In the SCAM Act story, the core fix is verification. Marketers can mirror that by making identity obvious.

AI can help generate and maintain:

  • Consistent brand voice across ads, landing pages, and WhatsApp scripts
  • Clear FAQs and policy pages written in plain English (and Mandarin/Malay/Tamil where relevant)
  • Customer support macros that reduce misunderstandings (a common trigger for complaints)

Use AI for fraud detection in engagement channels (especially WhatsApp)

CNA’s report mentions Meta’s platforms including WhatsApp. For many Singapore SMEs, WhatsApp is the real conversion engine.

Scam patterns show up in chat too:

  • Unusual spikes in new inbound messages
  • Repeated copy-paste scripts
  • Requests for off-platform payment methods
  • Fake “agent” impersonation of your staff

Action: Set rules and monitoring for:

  • Approved payment links and QR codes
  • Staff-only templates for promotions
  • A verification line customers can check (“We will never ask for OTP/password”)

Even lightweight AI-based classification on inbound messages (tagging “pricing”, “refund”, “suspicious”) improves response speed and reduces the chance a scammer hijacks your flow.

A practical anti-scam ad playbook for Singapore SMEs (do this in 30 days)

If you want a concrete plan that aligns with where regulation is heading, here’s a 30-day sprint you can run without hiring a full compliance team.

Week 1: Tighten your advertiser footprint

  • Ensure Business Manager ownership is correct
  • Turn on 2FA for all admins
  • Verify your domain and align it with your brand pages
  • Create an internal register: who has access to ad accounts and why

Week 2: Make your funnel “obviously legitimate”

  • Add clear business identifiers (UEN, address if applicable, support email)
  • Publish refund/returns and shipping policies prominently
  • Add a “How to spot impersonation” note on checkout and WhatsApp auto-replies

Week 3: Put AI guardrails around creative and copy

  • Create a banned-phrases list (specific to your category)
  • Use AI to rewrite high-risk copy into compliant alternatives
  • Build 3 creative templates that avoid scam aesthetics (no fake badges, no “breaking news” layouts)
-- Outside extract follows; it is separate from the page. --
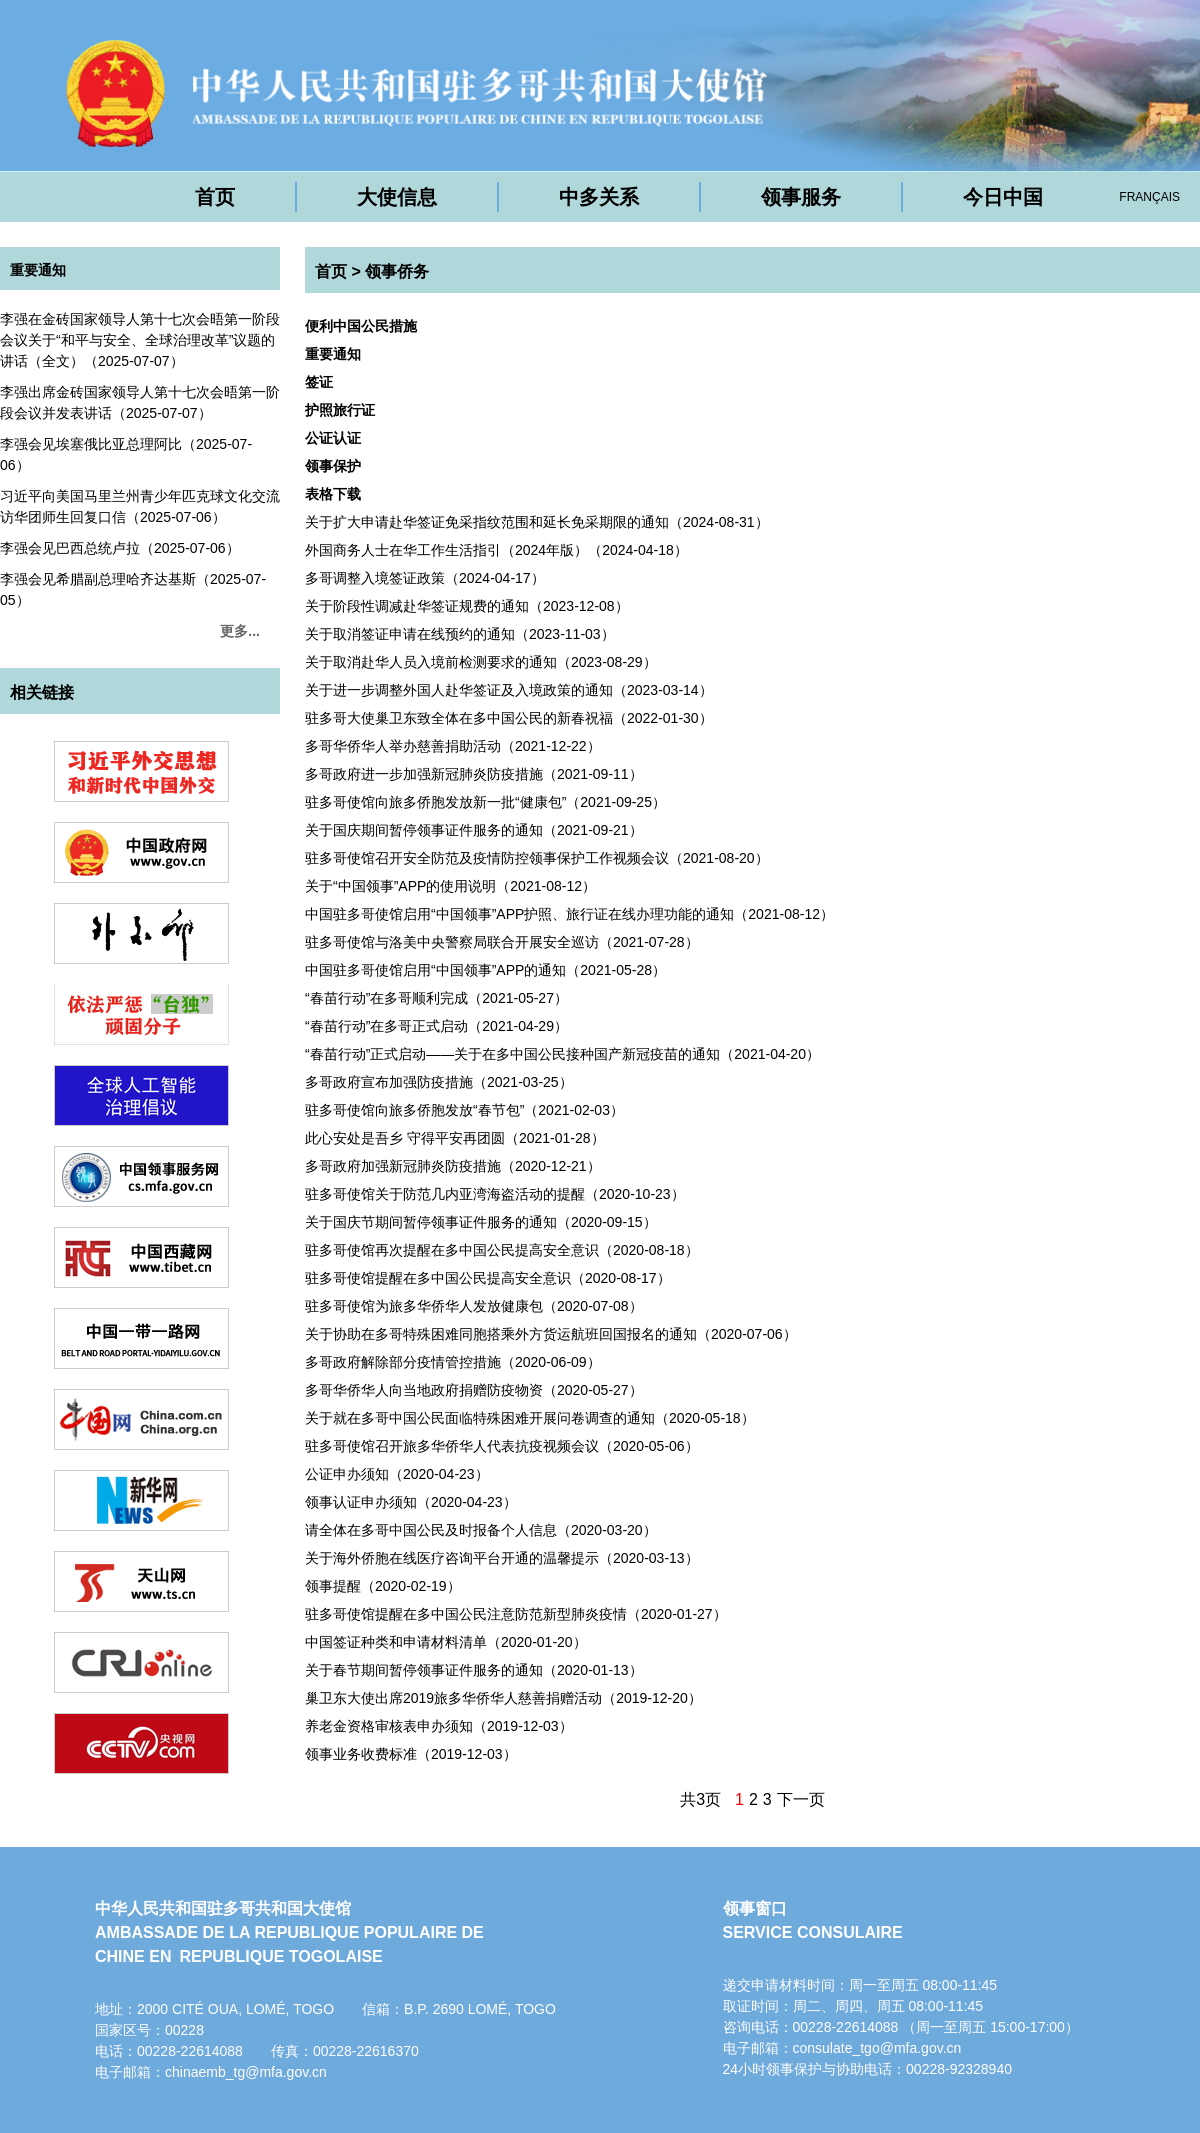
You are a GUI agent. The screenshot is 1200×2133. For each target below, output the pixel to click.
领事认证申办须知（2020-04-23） (411, 1502)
Week 4: Build reporting and response muscle

  • Set up a process to handle user complaints within 24 hours
  • Track ad rejections, reasons, and repeat patterns
  • Save “clean” backup creatives so you can relaunch fast after a takedown

Metric that matters: Time-to-resolution for ad issues. If you can get from rejection → fix → resubmission within a day, you’ll outperform competitors during platform crackdowns.

What this means for the “Singapore SME Digital Marketing” playbook in 2026

The old SME growth playbook was: test fast, scale what works, worry about governance later. The new reality is stricter: verification and transparency are part of performance marketing now.

And honestly, I’m fine with that. Scam ads don’t just harm victims—they drag down the entire paid ecosystem. If regulation forces platforms to clean up, legitimate businesses get a better environment to compete.

If you’re running social media marketing in Singapore, treat the US SCAM Act story as an early warning. The best time to build trust signals, compliance-friendly creative, and AI-supported review workflows is before your next campaign gets caught in a verification wave.

Where do you think your marketing is most vulnerable right now—your ad account setup, your landing page credibility, or what happens after the click in WhatsApp?